Your goal
From the items below, lay out the lines from the one with "Image resolution: width=2576" to the one with "coord(471,91)" as a Markdown table with the columns Row and Line. Skip blank lines.
[Start of Data]
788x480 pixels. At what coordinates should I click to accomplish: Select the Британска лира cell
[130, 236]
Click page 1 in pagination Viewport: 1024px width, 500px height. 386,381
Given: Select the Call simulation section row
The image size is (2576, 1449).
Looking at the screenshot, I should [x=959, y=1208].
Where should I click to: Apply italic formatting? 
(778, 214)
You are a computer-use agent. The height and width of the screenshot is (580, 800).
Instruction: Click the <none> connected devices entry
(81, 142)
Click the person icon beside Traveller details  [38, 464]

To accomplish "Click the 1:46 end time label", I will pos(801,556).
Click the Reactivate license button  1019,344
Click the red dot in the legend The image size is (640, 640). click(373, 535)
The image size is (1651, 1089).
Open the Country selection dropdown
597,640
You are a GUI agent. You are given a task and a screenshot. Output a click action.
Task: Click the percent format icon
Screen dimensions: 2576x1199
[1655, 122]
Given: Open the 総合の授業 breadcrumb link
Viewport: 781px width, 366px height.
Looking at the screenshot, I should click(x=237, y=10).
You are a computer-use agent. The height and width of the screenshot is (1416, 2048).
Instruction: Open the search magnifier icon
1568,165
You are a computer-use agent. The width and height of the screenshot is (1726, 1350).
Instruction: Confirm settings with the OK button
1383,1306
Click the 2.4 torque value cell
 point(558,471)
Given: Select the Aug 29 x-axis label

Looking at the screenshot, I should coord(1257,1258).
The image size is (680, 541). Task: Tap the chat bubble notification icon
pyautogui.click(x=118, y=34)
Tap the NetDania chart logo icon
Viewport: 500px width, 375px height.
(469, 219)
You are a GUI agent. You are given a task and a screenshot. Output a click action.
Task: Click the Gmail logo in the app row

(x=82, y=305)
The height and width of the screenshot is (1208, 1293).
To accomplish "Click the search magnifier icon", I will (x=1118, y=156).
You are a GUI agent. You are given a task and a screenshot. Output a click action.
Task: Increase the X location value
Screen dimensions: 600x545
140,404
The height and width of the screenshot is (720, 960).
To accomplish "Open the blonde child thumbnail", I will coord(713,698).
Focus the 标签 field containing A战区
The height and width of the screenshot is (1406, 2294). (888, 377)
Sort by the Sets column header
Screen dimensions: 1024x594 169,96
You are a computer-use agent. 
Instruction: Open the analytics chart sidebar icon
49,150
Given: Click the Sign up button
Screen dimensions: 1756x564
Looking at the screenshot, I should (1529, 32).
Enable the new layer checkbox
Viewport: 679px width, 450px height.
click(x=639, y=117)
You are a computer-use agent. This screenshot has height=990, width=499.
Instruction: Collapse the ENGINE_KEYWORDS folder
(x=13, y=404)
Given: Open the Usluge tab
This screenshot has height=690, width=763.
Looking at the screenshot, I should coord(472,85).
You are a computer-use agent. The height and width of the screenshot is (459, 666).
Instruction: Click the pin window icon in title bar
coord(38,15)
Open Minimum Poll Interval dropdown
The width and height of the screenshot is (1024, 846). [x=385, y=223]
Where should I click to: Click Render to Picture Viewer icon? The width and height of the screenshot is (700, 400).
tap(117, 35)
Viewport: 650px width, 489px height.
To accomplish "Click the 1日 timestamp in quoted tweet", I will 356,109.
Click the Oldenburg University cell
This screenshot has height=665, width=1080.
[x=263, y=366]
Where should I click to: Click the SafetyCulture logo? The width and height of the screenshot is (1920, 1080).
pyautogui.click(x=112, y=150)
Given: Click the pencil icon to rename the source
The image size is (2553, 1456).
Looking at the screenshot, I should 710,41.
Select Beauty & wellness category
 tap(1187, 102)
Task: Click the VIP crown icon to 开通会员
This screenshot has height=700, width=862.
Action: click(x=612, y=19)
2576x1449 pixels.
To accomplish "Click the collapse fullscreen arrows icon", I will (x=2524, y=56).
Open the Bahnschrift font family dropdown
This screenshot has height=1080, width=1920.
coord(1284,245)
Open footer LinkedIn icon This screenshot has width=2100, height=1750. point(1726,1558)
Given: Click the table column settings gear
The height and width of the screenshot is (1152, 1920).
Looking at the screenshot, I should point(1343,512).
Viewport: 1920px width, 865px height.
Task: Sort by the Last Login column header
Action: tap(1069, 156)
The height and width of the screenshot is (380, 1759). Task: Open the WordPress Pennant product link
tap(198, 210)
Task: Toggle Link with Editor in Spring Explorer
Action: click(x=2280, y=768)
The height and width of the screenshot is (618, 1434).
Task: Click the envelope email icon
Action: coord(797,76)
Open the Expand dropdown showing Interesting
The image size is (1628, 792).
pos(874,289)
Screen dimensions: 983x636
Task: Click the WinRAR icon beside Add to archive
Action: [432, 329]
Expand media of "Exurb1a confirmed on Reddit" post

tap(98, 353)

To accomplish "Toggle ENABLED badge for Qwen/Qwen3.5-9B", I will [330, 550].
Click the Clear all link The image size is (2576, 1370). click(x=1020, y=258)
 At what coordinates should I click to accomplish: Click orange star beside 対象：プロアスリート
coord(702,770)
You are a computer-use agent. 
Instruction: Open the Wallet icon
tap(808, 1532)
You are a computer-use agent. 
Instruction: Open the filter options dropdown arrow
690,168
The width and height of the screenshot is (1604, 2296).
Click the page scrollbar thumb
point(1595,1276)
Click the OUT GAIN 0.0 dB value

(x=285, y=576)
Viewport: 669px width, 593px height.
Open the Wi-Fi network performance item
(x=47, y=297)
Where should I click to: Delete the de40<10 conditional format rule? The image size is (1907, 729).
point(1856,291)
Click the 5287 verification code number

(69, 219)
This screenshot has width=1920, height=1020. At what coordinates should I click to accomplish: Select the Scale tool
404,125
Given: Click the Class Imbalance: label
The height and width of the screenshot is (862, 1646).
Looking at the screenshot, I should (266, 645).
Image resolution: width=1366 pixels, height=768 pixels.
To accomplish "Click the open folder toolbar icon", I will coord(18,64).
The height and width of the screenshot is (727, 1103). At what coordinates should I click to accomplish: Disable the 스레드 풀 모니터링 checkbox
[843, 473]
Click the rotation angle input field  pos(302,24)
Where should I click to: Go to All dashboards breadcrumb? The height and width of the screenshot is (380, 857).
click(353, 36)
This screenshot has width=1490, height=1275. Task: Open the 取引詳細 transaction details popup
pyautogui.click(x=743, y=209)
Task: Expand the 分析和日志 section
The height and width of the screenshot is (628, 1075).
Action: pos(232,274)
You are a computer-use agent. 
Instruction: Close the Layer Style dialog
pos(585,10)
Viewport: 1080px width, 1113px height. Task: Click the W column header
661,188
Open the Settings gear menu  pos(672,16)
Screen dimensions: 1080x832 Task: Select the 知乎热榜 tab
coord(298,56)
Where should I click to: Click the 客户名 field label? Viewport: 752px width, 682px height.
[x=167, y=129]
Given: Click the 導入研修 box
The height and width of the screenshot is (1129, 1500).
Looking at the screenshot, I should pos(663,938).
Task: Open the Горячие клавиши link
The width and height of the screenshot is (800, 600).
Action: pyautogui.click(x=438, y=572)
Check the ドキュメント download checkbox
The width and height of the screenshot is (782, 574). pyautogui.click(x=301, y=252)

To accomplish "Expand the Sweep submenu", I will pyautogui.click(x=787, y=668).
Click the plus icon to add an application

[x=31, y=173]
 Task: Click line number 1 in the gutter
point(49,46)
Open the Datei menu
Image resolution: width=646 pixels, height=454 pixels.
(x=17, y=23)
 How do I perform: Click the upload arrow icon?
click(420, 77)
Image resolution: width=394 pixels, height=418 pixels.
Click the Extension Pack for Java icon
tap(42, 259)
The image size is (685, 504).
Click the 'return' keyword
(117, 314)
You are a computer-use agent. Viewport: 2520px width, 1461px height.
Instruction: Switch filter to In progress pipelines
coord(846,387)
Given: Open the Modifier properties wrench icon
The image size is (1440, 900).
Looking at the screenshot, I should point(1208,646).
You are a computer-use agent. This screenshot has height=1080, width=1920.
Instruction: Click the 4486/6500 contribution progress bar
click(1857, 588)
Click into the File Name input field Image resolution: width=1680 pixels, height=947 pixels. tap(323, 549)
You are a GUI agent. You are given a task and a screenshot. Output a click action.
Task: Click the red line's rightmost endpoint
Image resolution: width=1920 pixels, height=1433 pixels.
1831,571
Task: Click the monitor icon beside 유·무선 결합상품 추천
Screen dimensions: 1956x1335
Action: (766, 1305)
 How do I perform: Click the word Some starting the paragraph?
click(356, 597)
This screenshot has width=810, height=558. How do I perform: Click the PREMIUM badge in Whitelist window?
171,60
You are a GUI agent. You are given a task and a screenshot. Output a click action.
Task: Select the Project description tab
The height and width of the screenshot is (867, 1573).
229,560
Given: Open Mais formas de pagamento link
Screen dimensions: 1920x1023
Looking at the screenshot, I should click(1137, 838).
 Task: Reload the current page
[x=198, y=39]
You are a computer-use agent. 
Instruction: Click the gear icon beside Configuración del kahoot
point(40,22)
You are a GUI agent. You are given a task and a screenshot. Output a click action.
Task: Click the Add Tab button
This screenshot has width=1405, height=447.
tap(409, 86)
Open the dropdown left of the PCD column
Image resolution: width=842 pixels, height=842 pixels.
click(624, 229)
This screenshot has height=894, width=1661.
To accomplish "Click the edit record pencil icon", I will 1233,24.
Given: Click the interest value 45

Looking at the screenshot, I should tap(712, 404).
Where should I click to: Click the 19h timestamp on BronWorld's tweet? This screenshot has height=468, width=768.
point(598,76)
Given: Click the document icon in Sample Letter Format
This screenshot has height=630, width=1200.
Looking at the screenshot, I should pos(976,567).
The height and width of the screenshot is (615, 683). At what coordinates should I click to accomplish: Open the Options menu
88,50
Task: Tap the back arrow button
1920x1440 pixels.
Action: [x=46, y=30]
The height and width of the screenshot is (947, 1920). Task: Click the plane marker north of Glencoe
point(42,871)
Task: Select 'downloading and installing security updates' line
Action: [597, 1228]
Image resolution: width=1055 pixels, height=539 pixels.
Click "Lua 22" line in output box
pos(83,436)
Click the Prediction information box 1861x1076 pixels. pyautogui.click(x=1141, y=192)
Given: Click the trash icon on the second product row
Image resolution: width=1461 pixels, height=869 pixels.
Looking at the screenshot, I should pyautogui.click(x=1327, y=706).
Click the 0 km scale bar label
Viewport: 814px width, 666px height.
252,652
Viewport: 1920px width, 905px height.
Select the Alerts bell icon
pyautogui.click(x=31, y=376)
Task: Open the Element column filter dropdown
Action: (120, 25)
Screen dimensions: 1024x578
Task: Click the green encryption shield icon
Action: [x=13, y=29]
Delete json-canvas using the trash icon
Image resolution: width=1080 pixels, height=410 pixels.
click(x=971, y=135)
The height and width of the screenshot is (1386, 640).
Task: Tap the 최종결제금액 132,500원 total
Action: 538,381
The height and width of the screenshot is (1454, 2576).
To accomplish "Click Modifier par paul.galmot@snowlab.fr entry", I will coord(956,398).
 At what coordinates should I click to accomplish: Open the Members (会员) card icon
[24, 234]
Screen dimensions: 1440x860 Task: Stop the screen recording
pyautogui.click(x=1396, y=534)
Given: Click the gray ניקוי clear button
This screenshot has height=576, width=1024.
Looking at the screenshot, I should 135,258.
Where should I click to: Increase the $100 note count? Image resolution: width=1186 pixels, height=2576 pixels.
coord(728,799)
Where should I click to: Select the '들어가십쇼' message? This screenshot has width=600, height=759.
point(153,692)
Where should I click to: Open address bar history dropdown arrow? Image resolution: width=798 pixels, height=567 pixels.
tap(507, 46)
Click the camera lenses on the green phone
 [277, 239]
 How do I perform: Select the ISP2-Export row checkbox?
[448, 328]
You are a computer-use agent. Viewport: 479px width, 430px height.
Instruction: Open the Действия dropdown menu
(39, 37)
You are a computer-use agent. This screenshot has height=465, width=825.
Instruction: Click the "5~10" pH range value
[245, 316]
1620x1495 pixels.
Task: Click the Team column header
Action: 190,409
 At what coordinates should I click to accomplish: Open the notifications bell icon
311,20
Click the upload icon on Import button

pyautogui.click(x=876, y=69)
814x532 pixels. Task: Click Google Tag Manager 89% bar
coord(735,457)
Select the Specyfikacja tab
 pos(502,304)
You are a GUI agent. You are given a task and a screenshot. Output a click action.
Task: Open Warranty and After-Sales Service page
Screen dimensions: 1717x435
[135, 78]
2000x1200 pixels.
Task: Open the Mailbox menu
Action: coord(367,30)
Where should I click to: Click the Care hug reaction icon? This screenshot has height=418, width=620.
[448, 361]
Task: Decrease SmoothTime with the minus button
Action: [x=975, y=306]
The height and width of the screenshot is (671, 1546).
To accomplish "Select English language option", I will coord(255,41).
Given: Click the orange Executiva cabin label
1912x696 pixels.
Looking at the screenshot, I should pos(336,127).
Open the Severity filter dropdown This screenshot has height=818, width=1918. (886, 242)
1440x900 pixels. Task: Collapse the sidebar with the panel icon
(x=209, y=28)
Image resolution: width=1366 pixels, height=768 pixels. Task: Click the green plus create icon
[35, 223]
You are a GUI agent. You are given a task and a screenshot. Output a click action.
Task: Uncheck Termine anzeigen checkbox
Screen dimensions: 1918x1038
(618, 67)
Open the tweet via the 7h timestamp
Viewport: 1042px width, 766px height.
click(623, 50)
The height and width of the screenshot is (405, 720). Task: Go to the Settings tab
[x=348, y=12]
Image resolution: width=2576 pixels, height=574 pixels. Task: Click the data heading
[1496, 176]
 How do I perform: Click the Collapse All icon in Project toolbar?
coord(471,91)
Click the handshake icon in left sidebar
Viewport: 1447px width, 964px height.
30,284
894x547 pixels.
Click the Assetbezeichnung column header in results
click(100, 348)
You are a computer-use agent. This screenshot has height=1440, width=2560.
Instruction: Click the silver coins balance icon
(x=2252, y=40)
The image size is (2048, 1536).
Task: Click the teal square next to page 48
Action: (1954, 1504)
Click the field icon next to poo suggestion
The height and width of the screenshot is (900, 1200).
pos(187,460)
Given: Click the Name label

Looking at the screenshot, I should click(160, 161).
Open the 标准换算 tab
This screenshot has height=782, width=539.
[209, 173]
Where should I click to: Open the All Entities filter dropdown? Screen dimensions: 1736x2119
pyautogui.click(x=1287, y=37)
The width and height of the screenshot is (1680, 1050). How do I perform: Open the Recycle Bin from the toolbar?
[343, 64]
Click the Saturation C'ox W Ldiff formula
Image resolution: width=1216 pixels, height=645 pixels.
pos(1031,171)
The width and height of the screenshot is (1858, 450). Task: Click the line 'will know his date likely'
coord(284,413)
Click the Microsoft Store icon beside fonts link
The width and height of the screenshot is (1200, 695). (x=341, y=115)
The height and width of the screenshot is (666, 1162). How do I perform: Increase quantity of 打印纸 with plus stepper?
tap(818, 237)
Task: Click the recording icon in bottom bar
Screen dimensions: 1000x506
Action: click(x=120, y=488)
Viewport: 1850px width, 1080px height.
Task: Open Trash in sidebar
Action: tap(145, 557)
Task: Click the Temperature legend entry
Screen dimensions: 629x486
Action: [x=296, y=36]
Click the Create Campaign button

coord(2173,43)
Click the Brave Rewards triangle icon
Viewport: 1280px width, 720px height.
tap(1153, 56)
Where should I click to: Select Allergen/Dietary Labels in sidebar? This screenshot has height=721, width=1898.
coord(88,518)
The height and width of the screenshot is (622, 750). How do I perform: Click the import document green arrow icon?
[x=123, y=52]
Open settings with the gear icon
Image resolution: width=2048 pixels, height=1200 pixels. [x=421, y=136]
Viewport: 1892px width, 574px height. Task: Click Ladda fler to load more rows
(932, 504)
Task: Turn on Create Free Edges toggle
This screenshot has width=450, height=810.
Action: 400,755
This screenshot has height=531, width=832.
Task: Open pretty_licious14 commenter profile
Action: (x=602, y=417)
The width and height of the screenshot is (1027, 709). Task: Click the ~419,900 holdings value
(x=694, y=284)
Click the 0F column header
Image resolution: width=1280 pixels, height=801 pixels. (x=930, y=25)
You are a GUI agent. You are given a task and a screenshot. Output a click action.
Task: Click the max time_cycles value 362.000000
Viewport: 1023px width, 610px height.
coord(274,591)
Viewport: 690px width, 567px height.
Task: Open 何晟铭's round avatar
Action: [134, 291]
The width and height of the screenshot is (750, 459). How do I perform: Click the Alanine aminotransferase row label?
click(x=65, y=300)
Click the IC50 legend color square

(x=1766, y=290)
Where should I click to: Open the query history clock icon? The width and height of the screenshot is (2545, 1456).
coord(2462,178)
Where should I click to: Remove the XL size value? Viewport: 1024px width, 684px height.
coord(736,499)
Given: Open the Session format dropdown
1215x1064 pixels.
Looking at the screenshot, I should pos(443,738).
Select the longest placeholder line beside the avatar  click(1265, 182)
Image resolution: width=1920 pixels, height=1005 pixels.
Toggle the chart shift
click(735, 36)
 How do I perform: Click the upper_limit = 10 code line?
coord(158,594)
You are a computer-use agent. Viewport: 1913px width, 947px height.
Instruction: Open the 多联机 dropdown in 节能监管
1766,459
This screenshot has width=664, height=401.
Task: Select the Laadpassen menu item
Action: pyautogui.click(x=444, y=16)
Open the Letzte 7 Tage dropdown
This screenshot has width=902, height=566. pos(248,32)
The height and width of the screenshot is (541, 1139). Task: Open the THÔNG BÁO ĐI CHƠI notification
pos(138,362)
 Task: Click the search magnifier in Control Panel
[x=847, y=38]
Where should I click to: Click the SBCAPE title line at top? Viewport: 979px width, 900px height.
[End of Data]
Answer
| Row | Line |
|---|---|
| 1 | Image resolution: width=2576 pixels, height=574 pixels. Task: Click the data heading |
| 2 | [1496, 176] |
| 3 |  How do I perform: Click the Collapse All icon in Project toolbar? |
| 4 | coord(471,91) |